Content starts
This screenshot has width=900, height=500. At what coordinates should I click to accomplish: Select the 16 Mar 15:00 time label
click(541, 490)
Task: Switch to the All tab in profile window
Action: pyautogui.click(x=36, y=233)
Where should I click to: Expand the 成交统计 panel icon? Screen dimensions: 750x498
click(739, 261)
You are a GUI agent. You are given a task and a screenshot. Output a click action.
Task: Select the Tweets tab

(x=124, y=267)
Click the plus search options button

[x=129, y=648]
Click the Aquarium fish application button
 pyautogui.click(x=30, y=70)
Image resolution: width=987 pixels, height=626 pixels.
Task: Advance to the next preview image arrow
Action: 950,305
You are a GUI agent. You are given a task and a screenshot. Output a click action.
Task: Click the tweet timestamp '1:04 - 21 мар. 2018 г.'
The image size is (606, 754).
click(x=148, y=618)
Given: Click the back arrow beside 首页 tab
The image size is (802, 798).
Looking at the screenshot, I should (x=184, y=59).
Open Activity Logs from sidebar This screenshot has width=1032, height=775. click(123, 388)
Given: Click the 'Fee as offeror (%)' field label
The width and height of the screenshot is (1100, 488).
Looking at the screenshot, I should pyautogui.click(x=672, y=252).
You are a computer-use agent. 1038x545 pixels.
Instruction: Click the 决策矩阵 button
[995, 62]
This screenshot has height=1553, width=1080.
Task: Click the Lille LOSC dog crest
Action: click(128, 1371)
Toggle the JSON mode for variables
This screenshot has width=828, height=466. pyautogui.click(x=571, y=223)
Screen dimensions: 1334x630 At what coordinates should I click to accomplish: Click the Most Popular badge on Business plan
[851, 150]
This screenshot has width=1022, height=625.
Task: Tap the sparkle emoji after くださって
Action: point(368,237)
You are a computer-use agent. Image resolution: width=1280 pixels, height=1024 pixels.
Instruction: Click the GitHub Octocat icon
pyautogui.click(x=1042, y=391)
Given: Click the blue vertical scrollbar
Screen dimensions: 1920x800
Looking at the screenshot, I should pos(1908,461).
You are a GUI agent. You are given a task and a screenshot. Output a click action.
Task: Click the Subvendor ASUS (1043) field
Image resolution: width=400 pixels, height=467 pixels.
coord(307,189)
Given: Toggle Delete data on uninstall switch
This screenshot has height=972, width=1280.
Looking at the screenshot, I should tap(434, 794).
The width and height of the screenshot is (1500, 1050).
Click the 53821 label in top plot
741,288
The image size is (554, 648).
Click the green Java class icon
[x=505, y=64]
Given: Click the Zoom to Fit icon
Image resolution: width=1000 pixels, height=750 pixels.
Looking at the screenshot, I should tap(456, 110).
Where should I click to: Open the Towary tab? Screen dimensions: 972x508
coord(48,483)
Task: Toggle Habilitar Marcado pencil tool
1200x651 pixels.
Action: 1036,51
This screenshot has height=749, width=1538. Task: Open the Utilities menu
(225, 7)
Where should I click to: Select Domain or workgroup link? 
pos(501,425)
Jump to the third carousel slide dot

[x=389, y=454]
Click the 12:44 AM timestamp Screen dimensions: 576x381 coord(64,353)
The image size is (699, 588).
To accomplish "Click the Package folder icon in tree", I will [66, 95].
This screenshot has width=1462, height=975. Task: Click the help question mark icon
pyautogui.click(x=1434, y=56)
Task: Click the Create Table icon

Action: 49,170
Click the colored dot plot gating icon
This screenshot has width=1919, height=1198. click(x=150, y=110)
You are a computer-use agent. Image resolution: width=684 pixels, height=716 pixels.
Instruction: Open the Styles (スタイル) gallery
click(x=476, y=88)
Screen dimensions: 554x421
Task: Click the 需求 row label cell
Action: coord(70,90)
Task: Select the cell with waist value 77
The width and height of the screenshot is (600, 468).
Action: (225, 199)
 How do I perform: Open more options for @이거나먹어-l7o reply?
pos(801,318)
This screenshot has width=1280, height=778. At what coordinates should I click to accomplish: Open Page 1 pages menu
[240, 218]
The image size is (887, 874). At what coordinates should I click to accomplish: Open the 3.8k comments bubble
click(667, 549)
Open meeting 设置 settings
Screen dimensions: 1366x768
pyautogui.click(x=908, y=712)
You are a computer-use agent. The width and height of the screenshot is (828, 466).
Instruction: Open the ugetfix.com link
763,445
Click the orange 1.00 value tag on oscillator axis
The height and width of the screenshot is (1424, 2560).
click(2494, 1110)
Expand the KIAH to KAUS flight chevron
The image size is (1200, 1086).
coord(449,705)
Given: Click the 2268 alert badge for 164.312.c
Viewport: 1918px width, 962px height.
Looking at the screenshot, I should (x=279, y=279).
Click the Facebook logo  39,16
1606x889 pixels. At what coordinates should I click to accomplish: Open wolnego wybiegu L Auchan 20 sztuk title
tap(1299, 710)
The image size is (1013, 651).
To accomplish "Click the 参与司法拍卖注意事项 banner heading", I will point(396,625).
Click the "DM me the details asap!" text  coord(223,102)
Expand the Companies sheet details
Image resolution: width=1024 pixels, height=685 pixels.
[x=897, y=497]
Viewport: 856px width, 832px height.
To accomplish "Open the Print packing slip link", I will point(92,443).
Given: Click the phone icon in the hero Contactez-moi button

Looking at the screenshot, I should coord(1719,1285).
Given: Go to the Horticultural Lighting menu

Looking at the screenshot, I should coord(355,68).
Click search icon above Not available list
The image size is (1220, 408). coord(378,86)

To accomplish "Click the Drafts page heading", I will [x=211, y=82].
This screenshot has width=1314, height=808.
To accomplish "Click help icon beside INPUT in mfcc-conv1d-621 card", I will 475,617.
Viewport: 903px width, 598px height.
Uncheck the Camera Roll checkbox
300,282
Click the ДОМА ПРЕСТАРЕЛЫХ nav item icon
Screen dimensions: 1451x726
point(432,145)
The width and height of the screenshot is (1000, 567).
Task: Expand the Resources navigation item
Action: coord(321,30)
Content ends
● Problem to work on
State how many lines of the records contain the string "computer". The number is the whole answer.

● Exercise result
4